> PROVIDED DATA:
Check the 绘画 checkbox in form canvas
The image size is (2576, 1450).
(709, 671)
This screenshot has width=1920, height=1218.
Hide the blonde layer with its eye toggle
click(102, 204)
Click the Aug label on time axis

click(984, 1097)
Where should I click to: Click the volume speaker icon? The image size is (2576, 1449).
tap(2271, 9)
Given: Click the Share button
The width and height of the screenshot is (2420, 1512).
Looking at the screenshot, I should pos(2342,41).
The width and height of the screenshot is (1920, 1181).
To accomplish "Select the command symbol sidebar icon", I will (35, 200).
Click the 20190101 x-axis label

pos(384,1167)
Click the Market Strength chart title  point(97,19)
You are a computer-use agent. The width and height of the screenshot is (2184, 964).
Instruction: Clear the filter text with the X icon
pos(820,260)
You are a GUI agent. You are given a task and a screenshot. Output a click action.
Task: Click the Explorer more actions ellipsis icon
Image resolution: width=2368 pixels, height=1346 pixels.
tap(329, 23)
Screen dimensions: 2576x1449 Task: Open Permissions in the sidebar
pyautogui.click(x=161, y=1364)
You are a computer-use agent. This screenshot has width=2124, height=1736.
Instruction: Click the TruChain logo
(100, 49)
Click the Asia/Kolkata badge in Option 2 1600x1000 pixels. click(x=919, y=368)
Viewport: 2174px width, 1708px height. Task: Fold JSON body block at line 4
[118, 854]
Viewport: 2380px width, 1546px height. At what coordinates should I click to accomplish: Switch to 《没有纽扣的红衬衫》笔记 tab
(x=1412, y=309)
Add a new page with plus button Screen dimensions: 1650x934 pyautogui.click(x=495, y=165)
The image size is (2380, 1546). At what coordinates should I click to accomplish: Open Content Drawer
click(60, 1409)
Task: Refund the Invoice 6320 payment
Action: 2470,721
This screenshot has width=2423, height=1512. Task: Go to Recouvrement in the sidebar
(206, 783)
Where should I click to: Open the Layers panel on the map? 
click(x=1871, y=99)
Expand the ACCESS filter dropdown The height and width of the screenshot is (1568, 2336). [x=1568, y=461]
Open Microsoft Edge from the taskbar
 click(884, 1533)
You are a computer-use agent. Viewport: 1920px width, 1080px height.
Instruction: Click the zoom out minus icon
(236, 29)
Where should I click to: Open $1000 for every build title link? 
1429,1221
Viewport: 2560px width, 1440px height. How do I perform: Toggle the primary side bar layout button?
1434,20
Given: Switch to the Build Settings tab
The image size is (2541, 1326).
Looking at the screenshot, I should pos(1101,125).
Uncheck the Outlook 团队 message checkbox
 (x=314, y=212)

> PROBLEM TO WORK ON: What lines in the listing contain "agent"? Copy them all.

> SOLUTION FOR THIS EXERCISE:
You are a computer-use agent. The width and height of the screenshot is (2184, 964).
You are a GUI agent. You are given a task and a screenshot. Output a click action.
You are a computer-use agent. This screenshot has width=2124, height=1736.
You are a computer-use agent. Viewport: 1920px width, 1080px height.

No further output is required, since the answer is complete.